Dengan semangat, Fuyumi menjawab, "Spring Cafe!"

Aku hanya mengiyakan dan mengekorinya dari belakang. Rambutnya yang tergerai bebas diterpa angin pagi yang sangat menggigilkan. Aku merapatkan syalku, menatap keramaian sekitar yang terlihat tenteram.

Warna-warni terlihat di pandanganku.
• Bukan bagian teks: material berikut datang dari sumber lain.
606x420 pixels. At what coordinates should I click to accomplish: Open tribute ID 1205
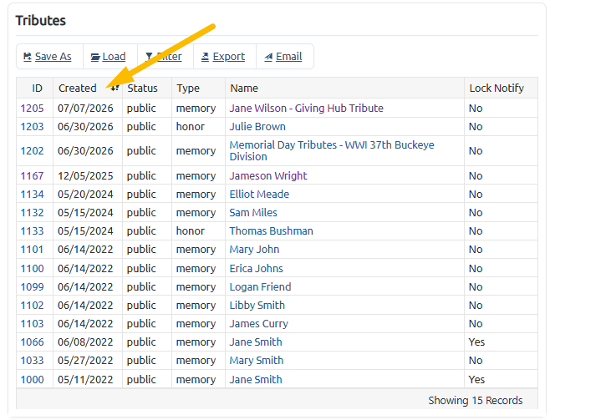pos(32,109)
Banyak suara yang terdengar berarti banyak warna yang terlihat. Tapi tentu saja, warna hitam yang paling terlihat kontras di sini, menandakan sebagian besar orang sedang mengatakan sebuah kebohongan.

Aku menghela napas, ini mengapa aku malas pergi ke luar saat weekend kecuali untuk membeli makanan.

"Yuki, ayo sini!" Fuyumi menarikku memasuki sebuah cafe yang terlihat sangat klasik dan modern. Ada sedikit banyak pengunjung yang sedang makan dan berbincang di sini, menghabiskan waktu ditemani alunan lagu merdu.

Aku sangat menikmati suasana di kafe ini, hingga rasa itu seketika pudar saat aku mendapati sebuah warna di penglihatanku.

Biru limau.

Aku refleks menahan napasku. Warna ini... bagaimana mungkin?!

Mataku menjelajah seisi kafe, dan tertumbuk pada seorang lelaki yang sedang bernyanyi di atas panggung mini dengan gitar di tangannya. Suaranya sangat lembut sampai-sampai memanjakan siapapun untuk mendengarnya lebih lama.

Hingga dia selesai membawakan lagu, aku masih menatapnya.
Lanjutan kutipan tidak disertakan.